Recreational Cannabis

Canada is one of two countries in the world to formally legalize the cultivation, possession and consumption of recreational cannabis. On October 17th, the final piece of Canada’s cannabis regulations comes into force and with it, recreational cannabis extracts, topicals and edibles will become legal. 

Just like alcohol, there are risks to consuming cannabis. Those who choose to partake should know the possible risks and how to consume it responsibly.

Edibles

A concern for doctors is the specific danger posed by edibles. We recognize that the health effects of cannabis are an emerging field that needs greater research.

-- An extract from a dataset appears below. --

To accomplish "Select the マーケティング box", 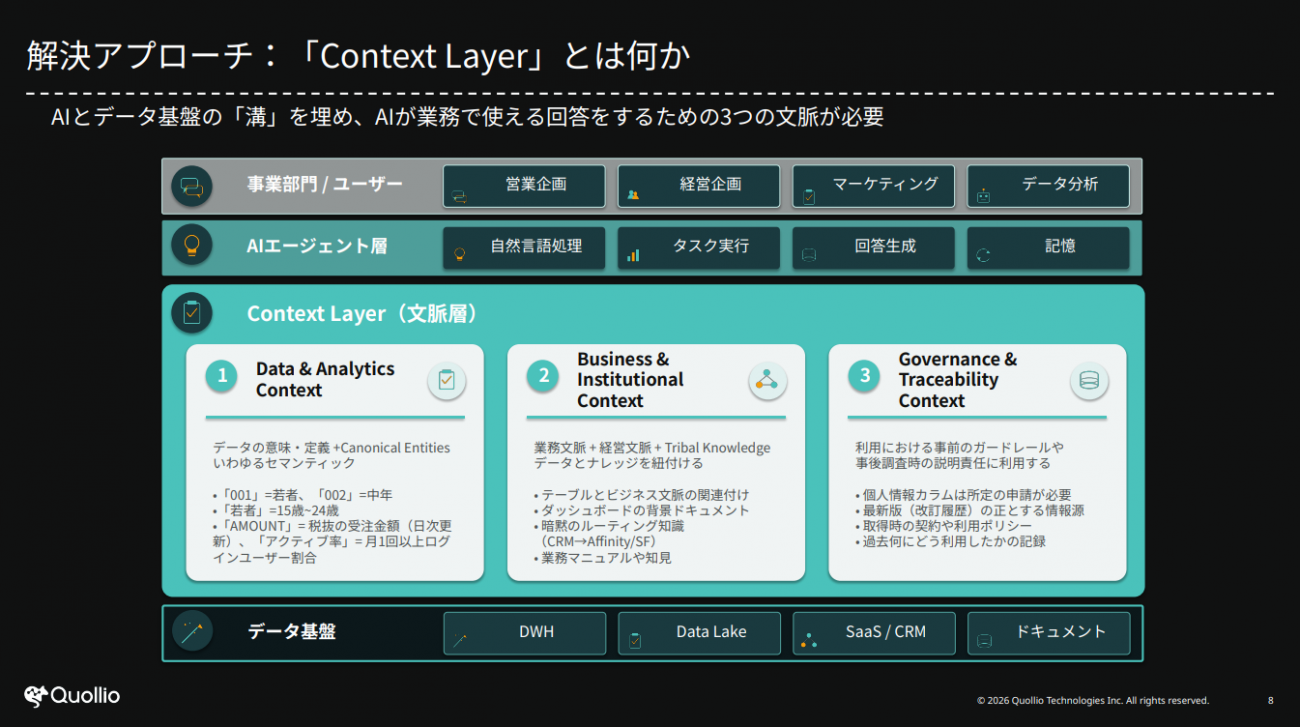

When people smoke or vape cannabis, the "high" comes on almost right away, and generally lasts 2-3 hours. With edibles, it can take significantly longer for any effects to be felt, and the effects last much longer.

Users can wrongly mistake this slow onset to mean that they have not consumed enough, and so they consume more. This is called "dose stacking", and it can be very dangerous. It can cause extreme intoxication, as well as anxiety, and the effects can last up to 12 hours.

Accidental ingestion is also a concern with edibles. Edibles can look like regular snacks and can be easily consumed accidentally. Users should take precautions to always safely store edibles and especially keep them out of reach of children and pets.

Mental health and addictions concerns

Just as concerning as the physical concerns are the potential mental health and addictions concerns posed by recreational cannabis. New evidence has shown that the use of high-concentration THC (the psychoactive compound in cannabis) is associated with an increased risk of psychosis and psychotic disorders.

Cannabis can be addictive, especially for teenagers. The addiction risk is one in six for those who start using as a teen.

Understanding the risks

It is important that those who are using, or plan to use cannabis recreationally, understand the risks of doing so. To support doctors in informing patients, the OMA has created a cannabis resource centre, where doctors can access up-to-date tools and information on this topic.

Public education is essential to reduce potential harm as edibles become legal. In fact, in addition to this blog post, Ontario’s doctors are releasing two podcasts that focus on edibles and responsible consumption to help get information on this important topic.

Doctors rely on science and evidence, and research shows us that there are specific dangers associated with cannabis, and those dangers can be serious. We have an obligation to ensure that recreational cannabis is consumed responsibly and safely.  If you have any questions about recreational cannabis, please speak with your doctor. Because for information on all health issues, there is no substitute for a doctor.